[Start of Text provided]

And so the only thing we can do is cut back dramatically, well, in the first world, but the problem with that means that if you cut back the economy so that rich people get poorer, you doom poor people to starvation; that’s absolutely clear. And the economists say instead, well, no, look, we can get more bang for the buck continually. We can drive towards an efficiency that overcomes the Malthusian problem, and that would be the problem of overpopulation, let’s say.
And we can have more of what we need for less cost with less mess. And furthermore, that the best way out of environmental catastrophe and wood-burning and indoor pollution and all of that early life cessation and high levels of child mortality, all that catastrophe, is to make people rich, not poor.
And that’s such a positive idea. It’s like, well, why wouldn’t you aim at that? Man, we could make—especially think about, man, you’re on the left—don’t you care about poor people? Well, we care about them as long as they’re suffering in a way that boosts our moral sense of ourselves, but once they start to get rich and have opinions, they're nothing but annoying.
I think it’s right on multiple levels. First of all, remember, you know, there are people—there’s a substantial sort of academic minority still arguing that we should have deep growth because of global warming—yeah, so they’re basically telling us we should become less rich, especially in the rich world. First of all, I think, yes, it’s a bad idea and we’ll get back to that in a second, but also it’s just never going to happen. How would you ever get people to vote for this? It’s just impossible to imagine.
The second part of it, of course, is to say, do we really think it’s great to let most poor people stay about the same level as where they are? They talk about maybe they should be a slight bit better off. I think most of them, as you point out, want much better than this. The third point, of course, is, as you point out, most economists will tell you we know that when people get richer, most environmental indicators get much better.
People stop cutting down their forests when they become web designers instead. You know, they actually care about the environment, and they pay some of their newfound richness to make sure that we pollute less, and we have less air pollution. And as you pointed out, indoor air pollution—we stop burning coal or wood or dung inside our homes.
Remember, this is not a trivial issue: about three billion people cook and keep warm with really dirty fuels, which means that these three billion die a year because of that. Yes, and it’s equivalent, according to the World Health Organization, to each one of these people smoking two packs of cigarettes every day. We have no sense of this. You know, it’s clean inside our homes, but it’s not clean inside a very large minority of the world’s population because they’re poor and cook and keep warm with indoor air pollution.
So we will fix many of these problems, but it is important to say we are not likely to just fix climate change because we get richer. So far we’ve seen, as you get richer, you emit more CO2, not less CO2. So we also need to fix this, but again I think you’ve got to be honest and say you’re never going to fix climate change by just saying, let’s all be poor—that’s just never going to work.
And also, it’s destructive in all kinds of other ways.
Well, yeah, I mean, well, it’s going to make it worse because if you exaggerate poverty at the low end of the distribution and tip people into desperation, they’re going to decimate their environment. I mean, as soon as people are starving in any given country, the first thing they do is cut down all the trees and eat all the animals.
Well, of course, that’s what they’re going to do, and so that’s a complete cataclysmic catastrophe. And so even if getting wealthier does produce an increment in CO2 production—and we can talk about the consequences of that—making people poorer is going to produce a way bigger increment in CO2 production and produce all sorts of other cataclysmic consequences.

[End of Text provided]

◆ Problems
a – Answer these about the discussion of poverty, growth and the environment:
(i) According to the World Health Organization comparison, cooking and keeping warm with dirty fuels is equivalent to what for each person?
(ii) What do people stop doing when they become web designers instead?
(iii) So far, what happens to CO2 emissions as people get richer?
b – Carry the discussion of poverty, growth and the environment forward with the next few lines, picking up after its final sentence.

[Start of Items]

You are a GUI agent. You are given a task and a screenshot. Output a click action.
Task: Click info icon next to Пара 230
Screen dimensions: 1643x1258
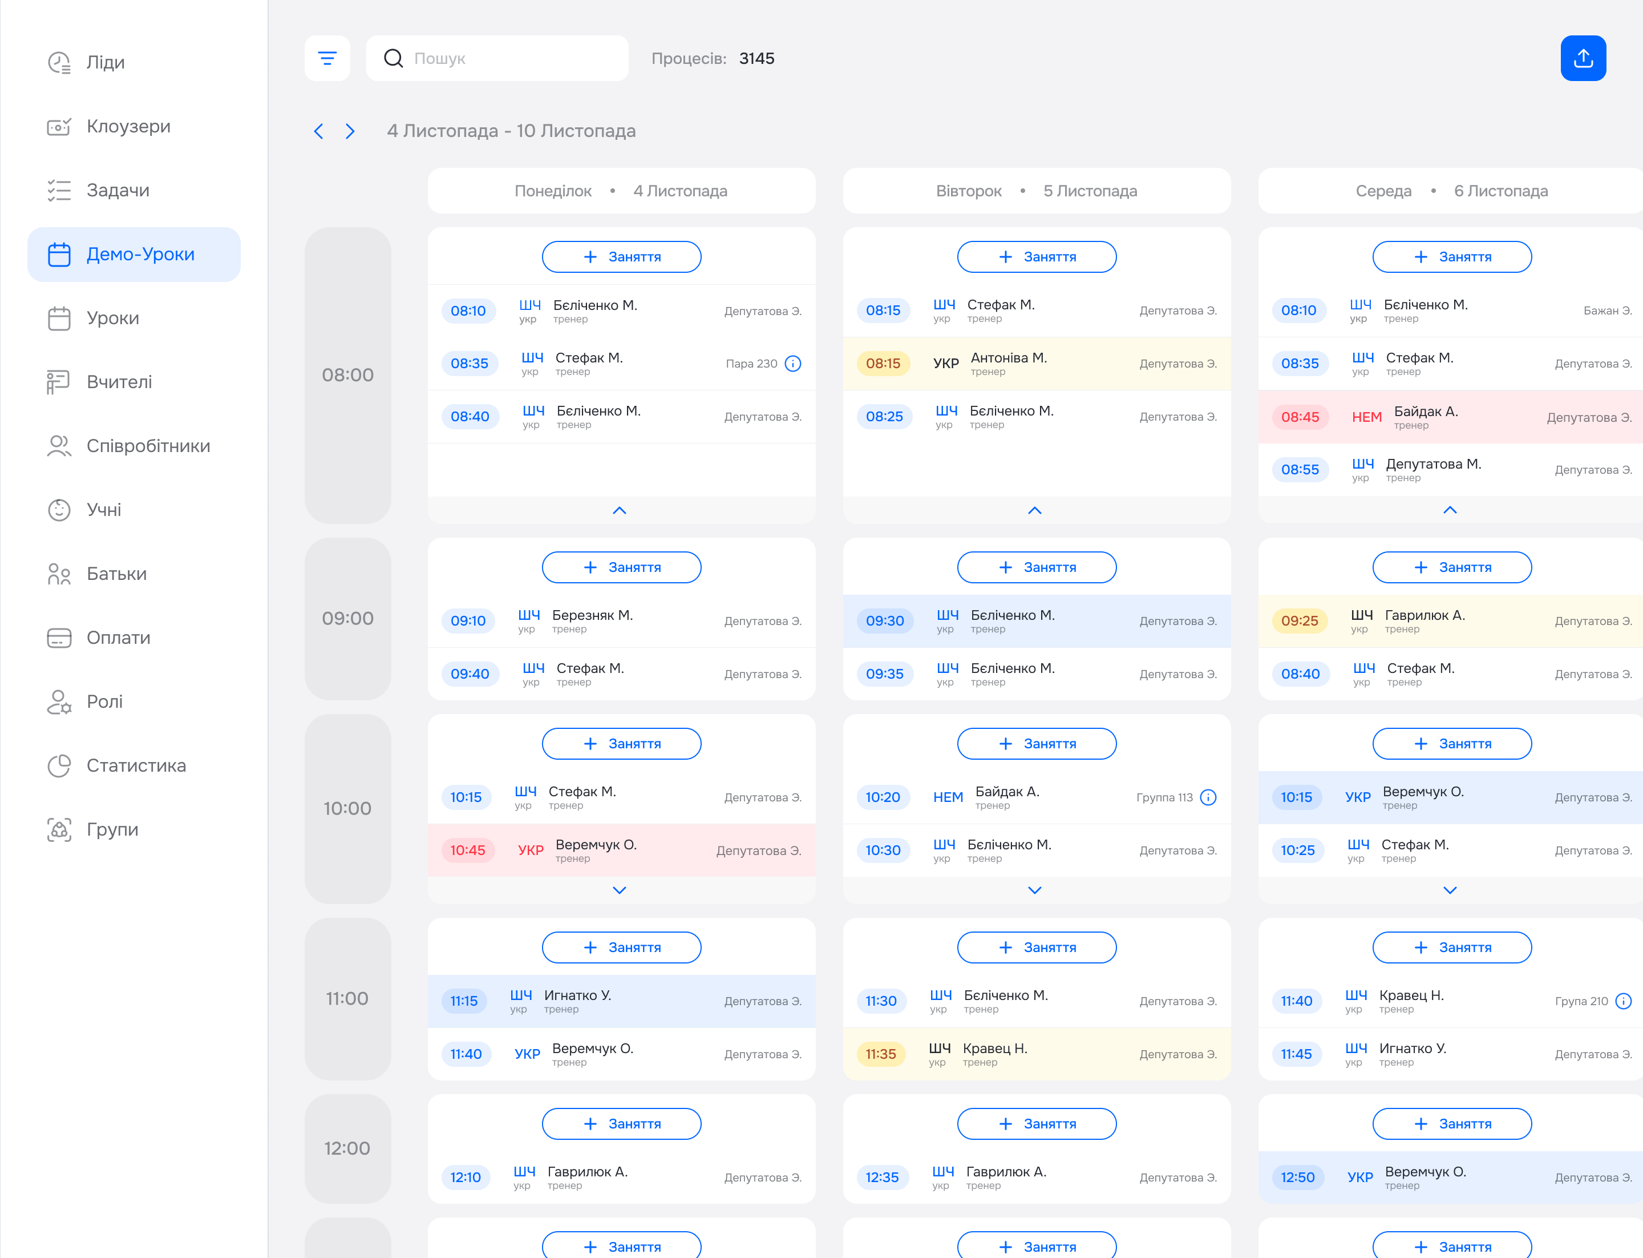coord(793,364)
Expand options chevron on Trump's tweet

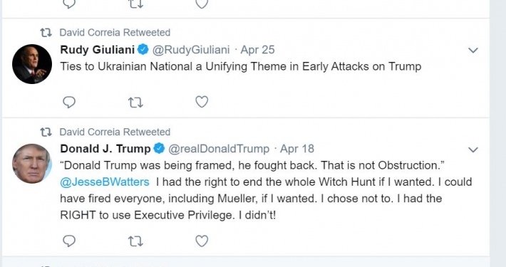click(x=473, y=150)
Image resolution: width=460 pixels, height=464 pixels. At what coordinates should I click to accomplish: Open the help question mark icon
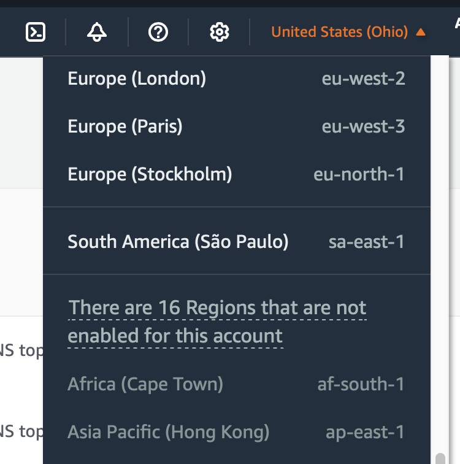[x=158, y=31]
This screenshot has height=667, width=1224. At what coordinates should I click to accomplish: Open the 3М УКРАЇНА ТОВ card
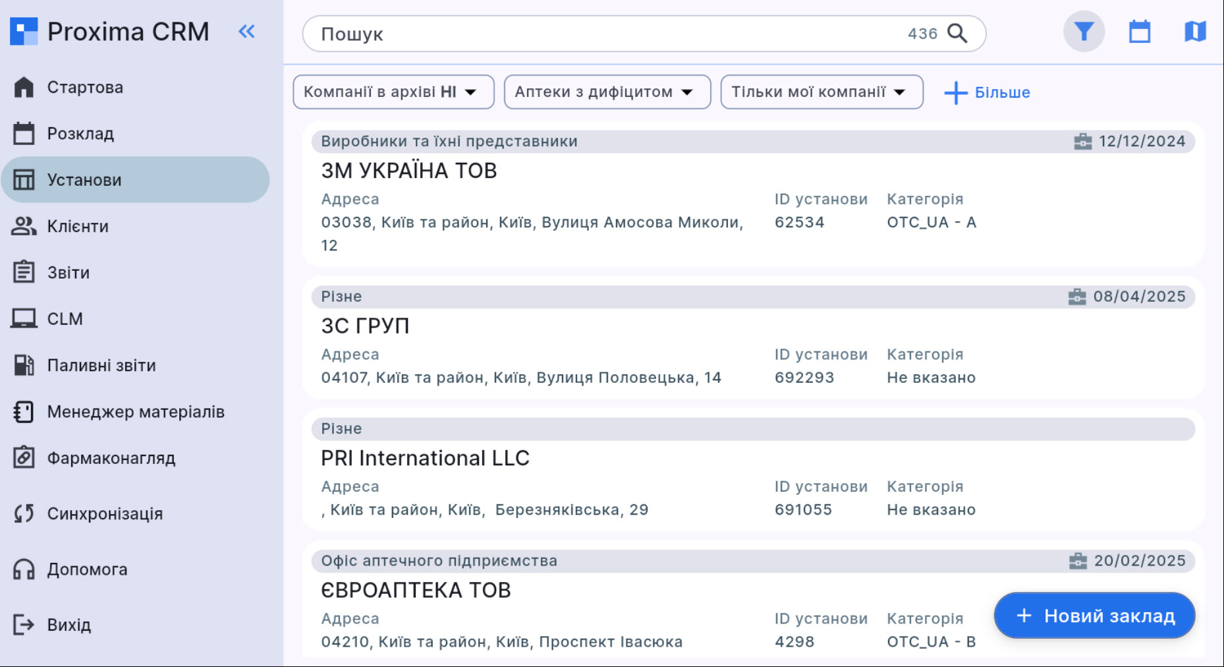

[End of Items]

◆ Results of the tasks
a –
(i) Smoking two packs of cigarettes every day.
(ii) Cutting down their forests.
(iii) They emit more CO2, not less.

b –
So it’s not like there’s an easy one; it’s not as if that if we made people poorer that would, in fact, address the CO2 problem, because it clearly wouldn’t. In fact, it’s more likely to make it worse.
I think we need to keep those separate; it would make all other environmental indicators worse. Who would decimate the Amazon forest? It would decimate a lot of animal species, and a lot of—and would dramatically drive up air pollution, but it might actually reduce CO2 emissions.
So much of the CO2 that we’re worried about is the CO2 that will come from a rich India and a rich Africa because they would be emitting, you know, sort of ten times as much as what they’re doing today. So there is some sense to this, but I think it’s important to say it’s incredibly morally irresponsible. It is impossible to imagine that people are going to say, yeah, you know what, you’ve just convinced me, I want to stay poor. That’s just not going to happen, and it’s a bad way to fix the world, you know, just sort of morally the right way to do this, of course.
And that was what Ralph also pointed out—investment, for instance, in researching nuclear or fusion. And that we actually get these technologies that will save us. Now, it could also be, you know, wind or solar with lots and lots of batteries. That’s not competitive right now; most of these things are not competitive right now.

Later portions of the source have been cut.